TYPE EIGHT: THE ASSERTER
The Eight is a personally powerful type who believes that one must be in control to avoid being dominated by or otherwise vulnerable to others. Consequently, self-reliance, independence, and assertiveness are primary themes. In the workplace, an Eight also believes that:
- the leader is the prime mover of an organization
- an organization is as strong as its leader, or as strong as its leader appears to be
These beliefs reflect an underlying set of values that focus on power, control, inner strength and self-assertion. Eights thrive on challenges, competition, and asserting a leadership role. At high functioning levels, they are powerful advocates for the underdog, who will champion and protect weaker members of society. They are resourceful, confident, and fearless, and will often lead people to achieve more than they perhaps thought possible. Their bold, courageous style is one that can be highly charismatic and motivational to others.

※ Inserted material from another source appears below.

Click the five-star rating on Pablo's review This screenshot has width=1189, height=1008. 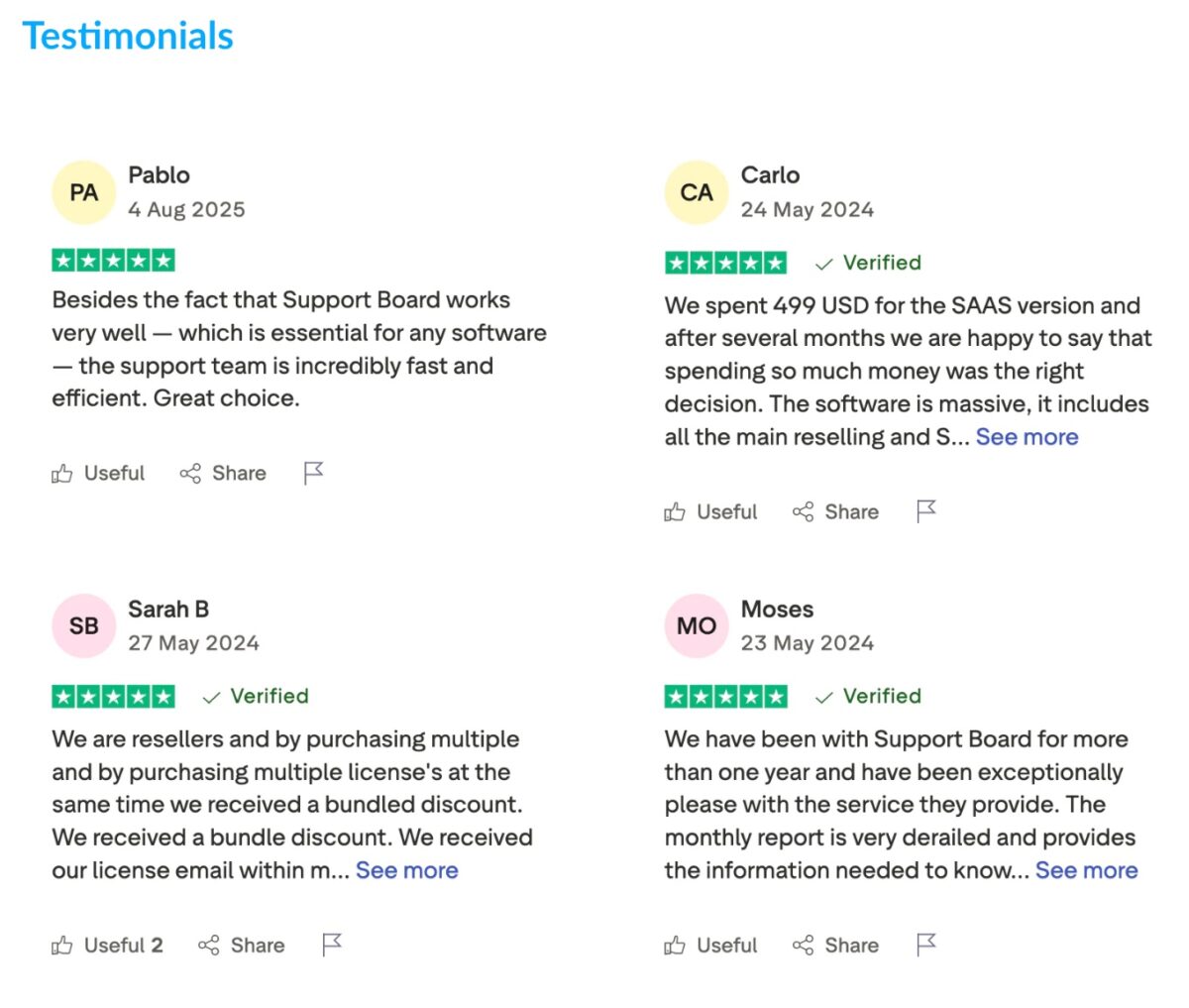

However, when the need to dominate the environment and assert their power becomes an overriding concern, their focus can shift to imposing their will on everything and everyone. While establishing protective boundaries around themselves, they do not hesitate to cross the boundaries of other people. They can be very impatient with people who are unable to keep up with them or whom they perceive as not supporting their approach or agenda. Direct and even blunt in their communication style, they often intimidate others. They value strength in themselves and others and are stimulated by confrontation from a “worthy” opponent. However, this aggressive style can be off-putting to others, thereby undermining their strength and reducing the support they seek. Because they often equate compromise with weakness, Eights will personally avoid showing any signs of it; at the same time, they will seek to identify and exploit weak spots in others to gain an advantage. While this may reinforce their need for control and domination, these gains are usually short-lived, and often fuel resentment.
Eights grow when they learn to develop relationships without any need to establish control. Learning to be more sensitive in their communications with others engenders the support they seek. Further, when they can acknowledge and feel comfortable presenting the soft, caring side of their personality, they become very attractive to others.
At their best, Eights exercise their gift of leadership in a benevolent and magnanimous manner. They display extraordinary courage, protecting all those around them who need their help, and do so in a way that is encouraging rather than dictatorial; others trust them and want them to lead. They work hard for the benefit of others, and can exert a positive and lasting influence that is visionary in its scope.